Skin is further affected by the air pressure on airplanes as less oxygen is absorbed into the bloodstream. We know that oxygen is required for energy to power our cells. Without it, our bodies look and feel tired, especially our skin. Blood flow helps invigorate skin for a more radiant and refreshed appearance. Lack of oxygen can leave skin dull and more likely to show the signs of aging. Be sure to walk around periodically during your flight and try to stretch your body to get your blood flowing.

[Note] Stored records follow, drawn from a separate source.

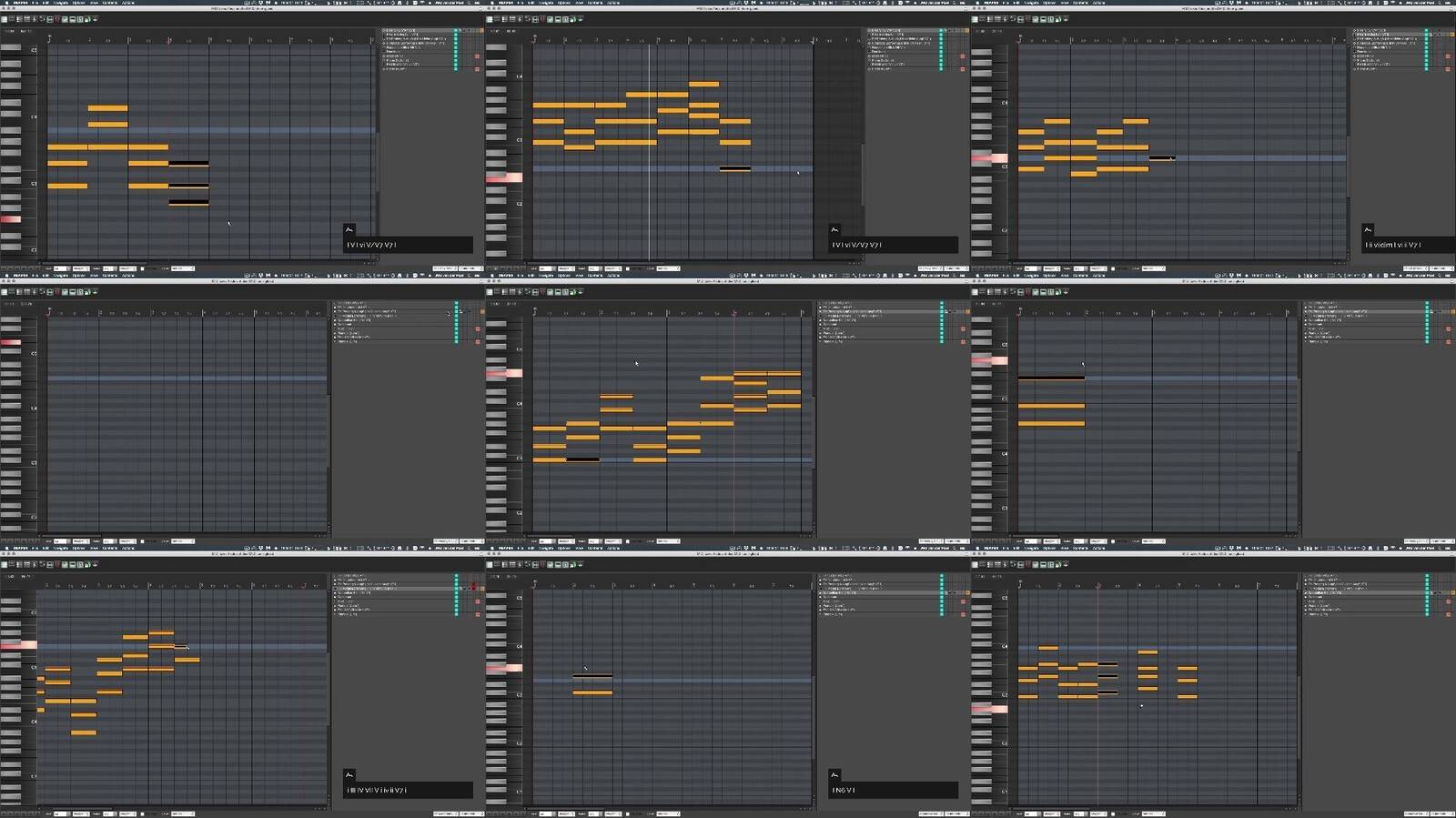Click chord icon above label in bottom-left editor
This screenshot has height=818, width=1456.
coord(349,775)
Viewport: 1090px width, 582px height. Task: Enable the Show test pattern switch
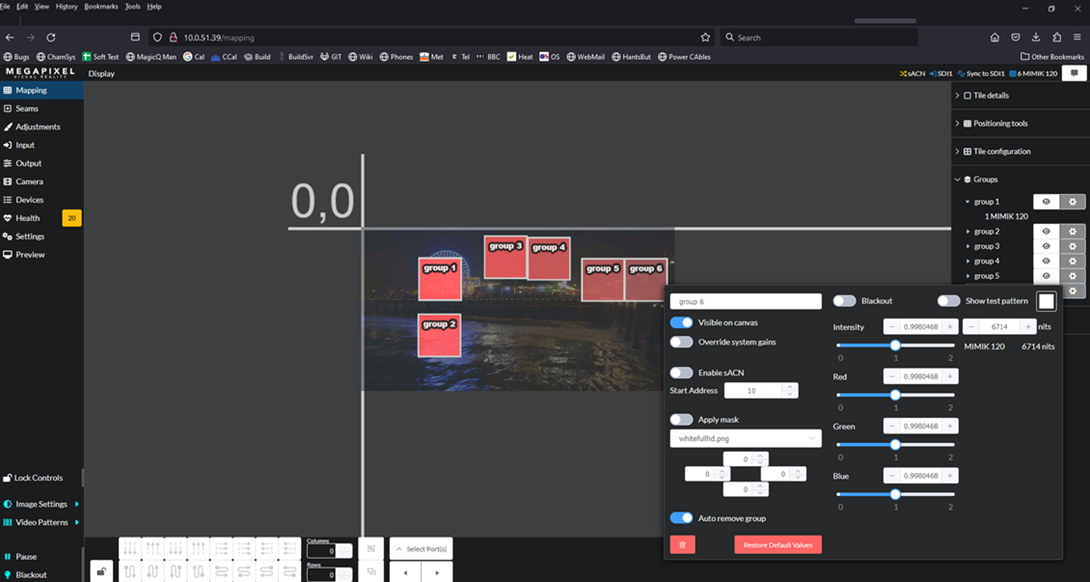click(x=949, y=301)
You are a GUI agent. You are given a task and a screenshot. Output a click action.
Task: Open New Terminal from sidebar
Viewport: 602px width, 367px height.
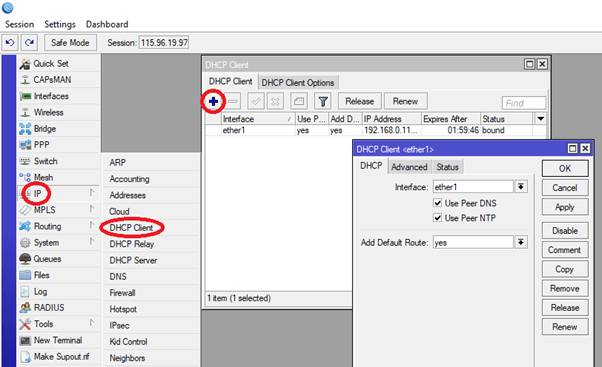click(x=58, y=341)
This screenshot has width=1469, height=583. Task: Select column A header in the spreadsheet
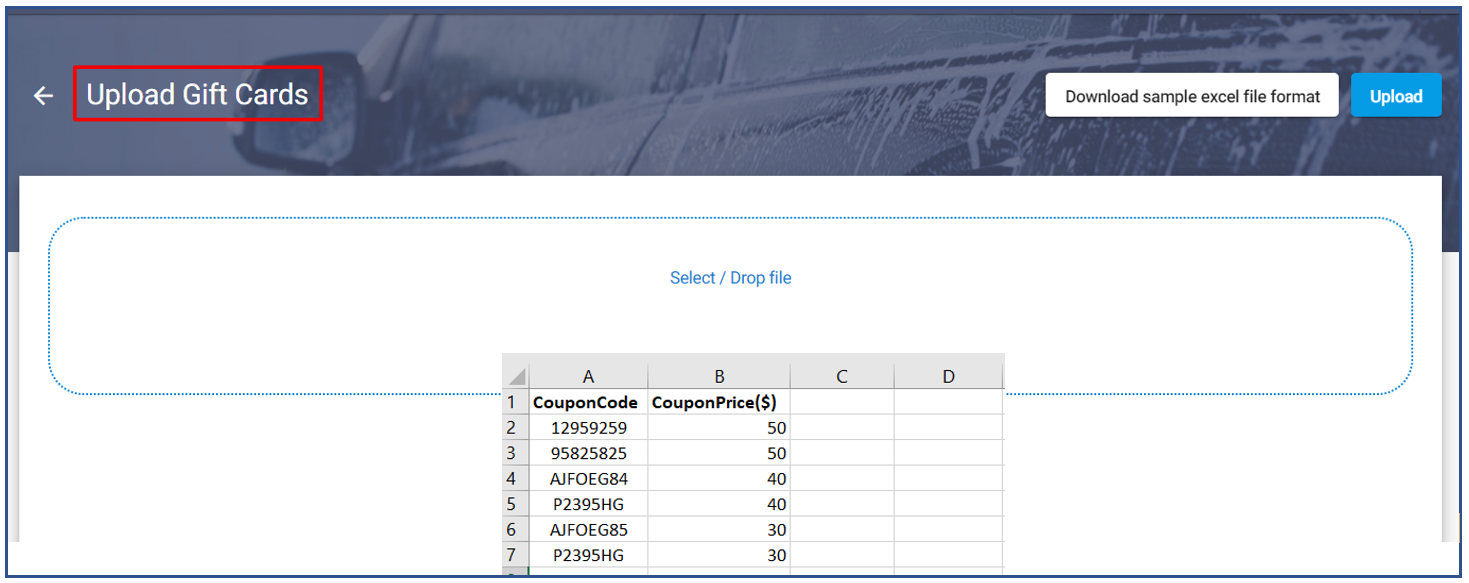tap(588, 376)
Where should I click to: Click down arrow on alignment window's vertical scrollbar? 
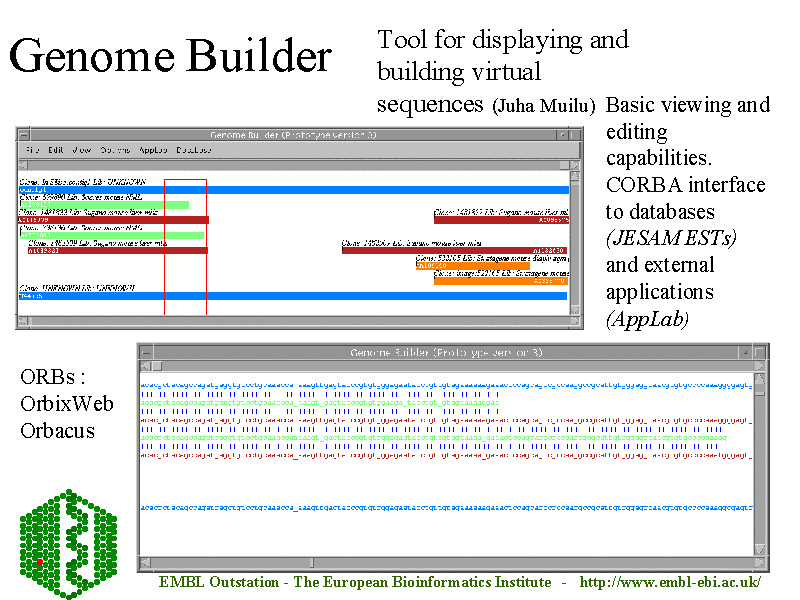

You may also have noticed that your taste buds are affected by flying. On an airplane, we are less likely to taste saltiness and sweetness. This can lead to mindless eating or over-eating sodium that can be very dehydrating to skin. Try to let your brain make food selections on an airplane rather than your taste buds so you can remain conscious of your sugar and salt intake. Also, you’re more likely to taste spicy and sour foods so if you’re looking for a burst of flavor, try those instead.

New research indicates that flight attendants and pilots are more likely to develop carcinoma than others who fly less often. This is because airplane windows don’t block the sun’s harmful UV rays that are even stronger at higher altitudes. So, if you are a frequent flyer and you prefer a window seat, beware of keeping the window open too long. And wear your sunscreen even on an airplane.